TASK GOAL>
Reproduce all the entries exactly.
#### EXCERPTED RECORDS ####
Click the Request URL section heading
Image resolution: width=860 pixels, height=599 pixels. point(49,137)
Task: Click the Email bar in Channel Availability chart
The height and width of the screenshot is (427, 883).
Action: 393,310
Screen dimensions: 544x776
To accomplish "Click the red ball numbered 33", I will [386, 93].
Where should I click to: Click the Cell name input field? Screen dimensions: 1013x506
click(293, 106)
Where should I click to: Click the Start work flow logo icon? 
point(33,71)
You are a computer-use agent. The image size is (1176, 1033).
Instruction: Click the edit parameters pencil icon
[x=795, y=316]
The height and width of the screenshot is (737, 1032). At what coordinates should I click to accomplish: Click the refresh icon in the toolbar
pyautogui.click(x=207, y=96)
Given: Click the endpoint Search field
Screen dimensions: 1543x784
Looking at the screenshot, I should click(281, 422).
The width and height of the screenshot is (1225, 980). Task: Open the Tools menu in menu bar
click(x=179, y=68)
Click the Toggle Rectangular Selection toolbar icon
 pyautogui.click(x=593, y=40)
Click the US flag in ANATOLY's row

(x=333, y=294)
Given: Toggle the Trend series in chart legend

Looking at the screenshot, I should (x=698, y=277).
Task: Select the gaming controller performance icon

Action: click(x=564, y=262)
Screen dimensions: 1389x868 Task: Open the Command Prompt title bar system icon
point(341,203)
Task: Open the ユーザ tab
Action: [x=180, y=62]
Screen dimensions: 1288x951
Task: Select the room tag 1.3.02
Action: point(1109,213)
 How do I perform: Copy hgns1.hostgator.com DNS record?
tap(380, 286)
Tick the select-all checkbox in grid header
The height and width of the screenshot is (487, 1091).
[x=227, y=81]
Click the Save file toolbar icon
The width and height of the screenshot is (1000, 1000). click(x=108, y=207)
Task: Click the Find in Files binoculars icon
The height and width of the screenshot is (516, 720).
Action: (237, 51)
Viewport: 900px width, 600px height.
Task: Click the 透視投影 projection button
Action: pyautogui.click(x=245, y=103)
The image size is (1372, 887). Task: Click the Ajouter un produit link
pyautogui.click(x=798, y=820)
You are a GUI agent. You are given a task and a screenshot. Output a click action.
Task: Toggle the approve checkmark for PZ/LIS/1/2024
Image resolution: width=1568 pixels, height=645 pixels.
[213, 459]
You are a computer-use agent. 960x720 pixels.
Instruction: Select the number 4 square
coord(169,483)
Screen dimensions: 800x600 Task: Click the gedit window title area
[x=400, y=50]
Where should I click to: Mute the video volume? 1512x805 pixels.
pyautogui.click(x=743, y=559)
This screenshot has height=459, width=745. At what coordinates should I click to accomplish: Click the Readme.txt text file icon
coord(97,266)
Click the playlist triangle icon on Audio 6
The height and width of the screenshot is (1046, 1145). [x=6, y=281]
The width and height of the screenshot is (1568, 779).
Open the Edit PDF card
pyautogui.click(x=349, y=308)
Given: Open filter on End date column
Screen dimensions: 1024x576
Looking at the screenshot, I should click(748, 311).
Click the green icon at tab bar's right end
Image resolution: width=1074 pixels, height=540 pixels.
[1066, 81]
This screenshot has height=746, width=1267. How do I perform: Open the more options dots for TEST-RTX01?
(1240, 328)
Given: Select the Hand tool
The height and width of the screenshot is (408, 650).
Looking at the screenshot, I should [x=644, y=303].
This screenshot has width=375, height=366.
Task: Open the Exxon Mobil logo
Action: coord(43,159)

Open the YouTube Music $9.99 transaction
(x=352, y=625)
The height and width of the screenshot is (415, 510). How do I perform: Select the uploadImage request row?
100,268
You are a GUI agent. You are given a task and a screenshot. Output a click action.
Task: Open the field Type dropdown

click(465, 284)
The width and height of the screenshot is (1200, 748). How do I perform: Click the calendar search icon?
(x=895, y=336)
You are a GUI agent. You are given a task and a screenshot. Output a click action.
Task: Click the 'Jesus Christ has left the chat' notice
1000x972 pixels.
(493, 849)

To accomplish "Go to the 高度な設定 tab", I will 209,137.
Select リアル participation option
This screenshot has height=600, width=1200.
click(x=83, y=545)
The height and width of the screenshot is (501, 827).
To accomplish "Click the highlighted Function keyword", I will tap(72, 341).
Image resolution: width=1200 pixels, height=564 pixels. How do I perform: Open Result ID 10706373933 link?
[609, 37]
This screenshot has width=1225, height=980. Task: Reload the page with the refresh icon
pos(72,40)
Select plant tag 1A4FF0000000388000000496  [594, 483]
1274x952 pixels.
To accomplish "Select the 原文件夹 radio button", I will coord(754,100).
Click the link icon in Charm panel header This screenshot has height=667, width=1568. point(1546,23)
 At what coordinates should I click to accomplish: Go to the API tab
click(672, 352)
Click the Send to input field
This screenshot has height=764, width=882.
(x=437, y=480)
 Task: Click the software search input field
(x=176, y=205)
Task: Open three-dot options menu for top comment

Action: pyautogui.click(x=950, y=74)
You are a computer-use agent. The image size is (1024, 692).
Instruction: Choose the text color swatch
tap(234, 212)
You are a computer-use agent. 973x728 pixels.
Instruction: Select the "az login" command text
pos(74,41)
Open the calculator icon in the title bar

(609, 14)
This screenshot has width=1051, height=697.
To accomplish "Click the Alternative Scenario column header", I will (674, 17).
####
OUTPUT FOR THIS TASK>
Click the Request URL section heading
Image resolution: width=860 pixels, height=599 pixels. point(49,137)
Task: Click the Email bar in Channel Availability chart
The height and width of the screenshot is (427, 883).
Action: 393,310
Screen dimensions: 544x776
To accomplish "Click the red ball numbered 33", I will [386, 93].
Where should I click to: Click the Cell name input field? Screen dimensions: 1013x506
click(293, 106)
Where should I click to: Click the Start work flow logo icon? 
point(33,71)
You are a computer-use agent. The image size is (1176, 1033).
Instruction: Click the edit parameters pencil icon
[x=795, y=316]
The height and width of the screenshot is (737, 1032). At what coordinates should I click to accomplish: Click the refresh icon in the toolbar
pyautogui.click(x=207, y=96)
Given: Click the endpoint Search field
Screen dimensions: 1543x784
Looking at the screenshot, I should click(281, 422).
The width and height of the screenshot is (1225, 980). Task: Open the Tools menu in menu bar
click(x=179, y=68)
Click the Toggle Rectangular Selection toolbar icon
 pyautogui.click(x=593, y=40)
Click the US flag in ANATOLY's row

(x=333, y=294)
Given: Toggle the Trend series in chart legend

Looking at the screenshot, I should (x=698, y=277).
Task: Select the gaming controller performance icon

Action: click(x=564, y=262)
Screen dimensions: 1389x868 Task: Open the Command Prompt title bar system icon
point(341,203)
Task: Open the ユーザ tab
Action: [x=180, y=62]
Screen dimensions: 1288x951
Task: Select the room tag 1.3.02
Action: point(1109,213)
 How do I perform: Copy hgns1.hostgator.com DNS record?
tap(380, 286)
Tick the select-all checkbox in grid header
The height and width of the screenshot is (487, 1091).
[x=227, y=81]
Click the Save file toolbar icon
The width and height of the screenshot is (1000, 1000). click(x=108, y=207)
Task: Click the Find in Files binoculars icon
The height and width of the screenshot is (516, 720).
Action: (237, 51)
Viewport: 900px width, 600px height.
Task: Click the 透視投影 projection button
Action: pyautogui.click(x=245, y=103)
The image size is (1372, 887). Task: Click the Ajouter un produit link
pyautogui.click(x=798, y=820)
You are a GUI agent. You are given a task and a screenshot. Output a click action.
Task: Toggle the approve checkmark for PZ/LIS/1/2024
Image resolution: width=1568 pixels, height=645 pixels.
[213, 459]
You are a computer-use agent. 960x720 pixels.
Instruction: Select the number 4 square
coord(169,483)
Screen dimensions: 800x600 Task: Click the gedit window title area
[x=400, y=50]
Where should I click to: Mute the video volume? 1512x805 pixels.
pyautogui.click(x=743, y=559)
This screenshot has height=459, width=745. At what coordinates should I click to accomplish: Click the Readme.txt text file icon
coord(97,266)
Click the playlist triangle icon on Audio 6
The height and width of the screenshot is (1046, 1145). [x=6, y=281]
The width and height of the screenshot is (1568, 779).
Open the Edit PDF card
pyautogui.click(x=349, y=308)
Given: Open filter on End date column
Screen dimensions: 1024x576
Looking at the screenshot, I should click(748, 311).
Click the green icon at tab bar's right end
Image resolution: width=1074 pixels, height=540 pixels.
[1066, 81]
This screenshot has height=746, width=1267. How do I perform: Open the more options dots for TEST-RTX01?
(1240, 328)
Given: Select the Hand tool
The height and width of the screenshot is (408, 650).
Looking at the screenshot, I should [x=644, y=303].
This screenshot has width=375, height=366.
Task: Open the Exxon Mobil logo
Action: coord(43,159)

Open the YouTube Music $9.99 transaction
(x=352, y=625)
The height and width of the screenshot is (415, 510). How do I perform: Select the uploadImage request row?
100,268
You are a GUI agent. You are given a task and a screenshot. Output a click action.
Task: Open the field Type dropdown

click(465, 284)
The width and height of the screenshot is (1200, 748). How do I perform: Click the calendar search icon?
(x=895, y=336)
You are a GUI agent. You are given a task and a screenshot. Output a click action.
Task: Click the 'Jesus Christ has left the chat' notice
1000x972 pixels.
(493, 849)

To accomplish "Go to the 高度な設定 tab", I will 209,137.
Select リアル participation option
This screenshot has height=600, width=1200.
click(x=83, y=545)
The height and width of the screenshot is (501, 827).
To accomplish "Click the highlighted Function keyword", I will tap(72, 341).
Image resolution: width=1200 pixels, height=564 pixels. How do I perform: Open Result ID 10706373933 link?
[609, 37]
This screenshot has width=1225, height=980. Task: Reload the page with the refresh icon
pos(72,40)
Select plant tag 1A4FF0000000388000000496  [594, 483]
1274x952 pixels.
To accomplish "Select the 原文件夹 radio button", I will coord(754,100).
Click the link icon in Charm panel header This screenshot has height=667, width=1568. point(1546,23)
 At what coordinates should I click to accomplish: Go to the API tab
click(672, 352)
Click the Send to input field
This screenshot has height=764, width=882.
(x=437, y=480)
 Task: Click the software search input field
(x=176, y=205)
Task: Open three-dot options menu for top comment

Action: pyautogui.click(x=950, y=74)
You are a computer-use agent. The image size is (1024, 692).
Instruction: Choose the text color swatch
tap(234, 212)
You are a computer-use agent. 973x728 pixels.
Instruction: Select the "az login" command text
pos(74,41)
Open the calculator icon in the title bar

(609, 14)
This screenshot has width=1051, height=697.
To accomplish "Click the Alternative Scenario column header", I will (674, 17).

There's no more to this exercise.